Task brief: Please repeat exactly the lines below from the one containing "[linkedin-link] (508, 1423)" down to the one containing "E-Store (809, 619)", both included, and nothing else.

Data for this task:
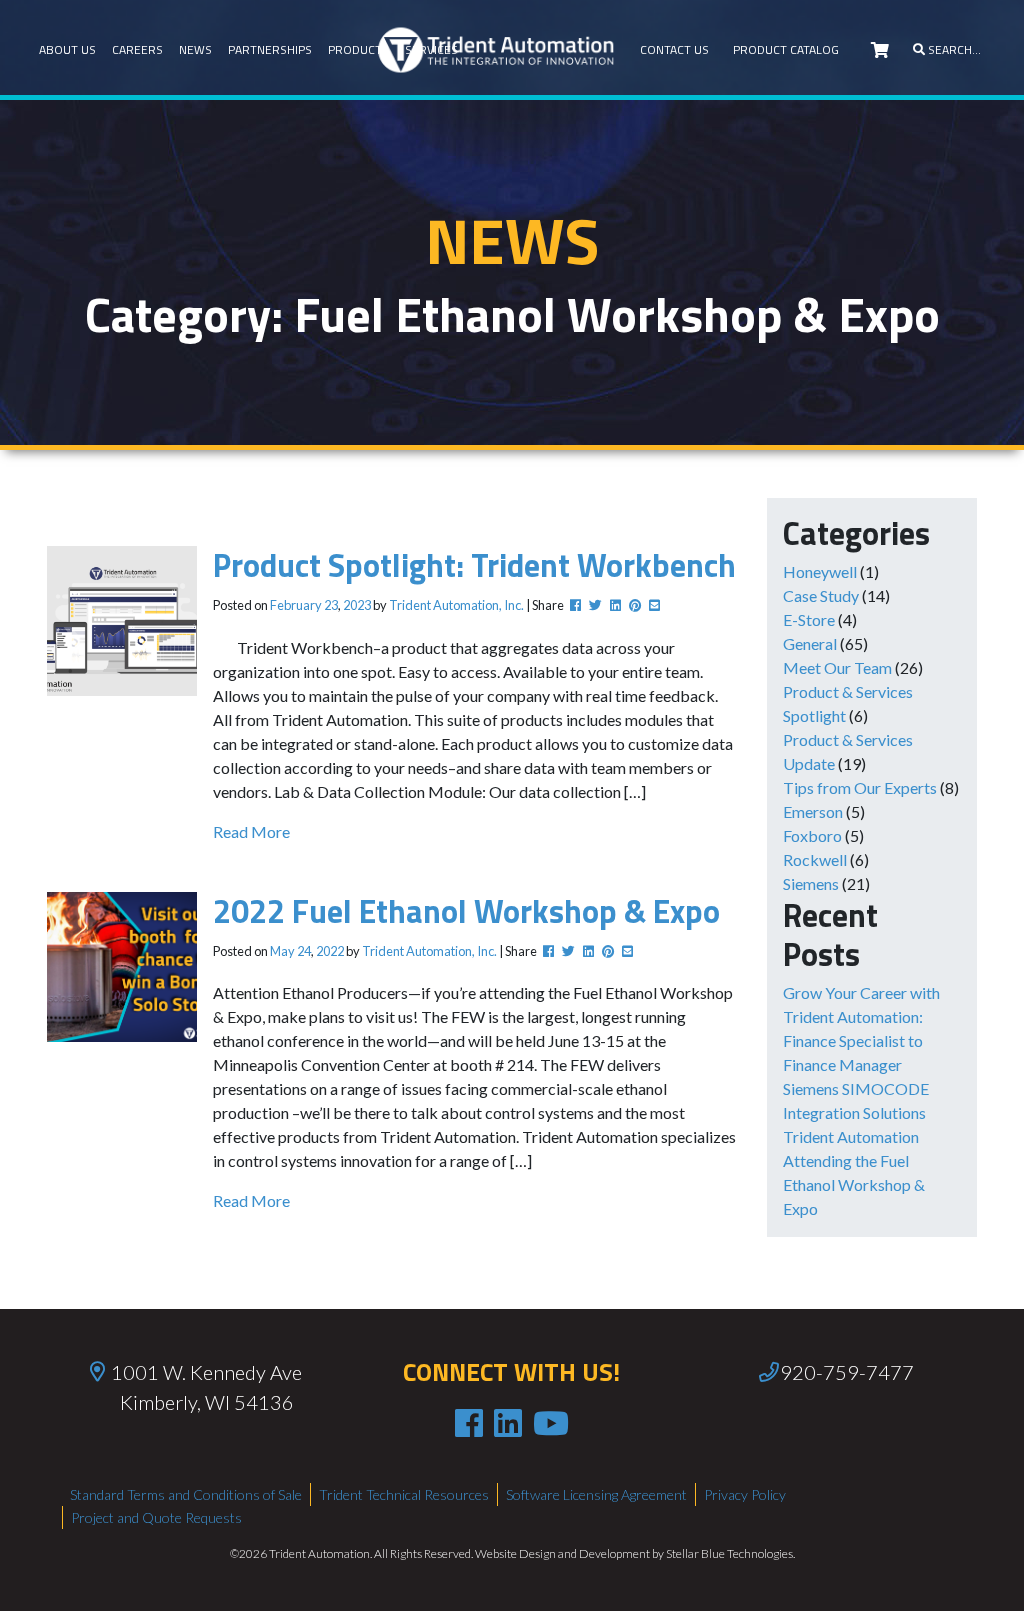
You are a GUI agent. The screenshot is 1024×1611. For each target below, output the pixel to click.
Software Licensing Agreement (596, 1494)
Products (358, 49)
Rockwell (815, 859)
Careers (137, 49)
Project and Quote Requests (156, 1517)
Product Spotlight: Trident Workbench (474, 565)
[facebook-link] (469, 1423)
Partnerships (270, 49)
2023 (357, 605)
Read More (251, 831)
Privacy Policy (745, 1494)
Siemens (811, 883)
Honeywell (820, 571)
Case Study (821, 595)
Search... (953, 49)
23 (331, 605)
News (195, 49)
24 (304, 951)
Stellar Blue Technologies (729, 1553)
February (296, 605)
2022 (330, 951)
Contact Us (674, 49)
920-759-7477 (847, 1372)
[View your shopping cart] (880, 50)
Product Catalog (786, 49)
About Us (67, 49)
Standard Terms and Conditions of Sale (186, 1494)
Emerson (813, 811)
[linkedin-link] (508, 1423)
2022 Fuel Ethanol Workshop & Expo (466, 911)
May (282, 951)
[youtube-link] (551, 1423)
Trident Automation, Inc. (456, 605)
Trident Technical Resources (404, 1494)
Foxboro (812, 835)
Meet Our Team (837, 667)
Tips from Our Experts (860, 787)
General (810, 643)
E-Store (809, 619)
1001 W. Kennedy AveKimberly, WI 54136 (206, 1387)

Result for this task:
[linkedin-link] (508, 1423)
2022 Fuel Ethanol Workshop & Expo (466, 911)
May (282, 951)
[youtube-link] (551, 1423)
Trident Automation, Inc. (456, 605)
Trident Technical Resources (404, 1494)
Foxboro (812, 835)
Meet Our Team (837, 667)
Tips from Our Experts (860, 787)
General (810, 643)
E-Store (809, 619)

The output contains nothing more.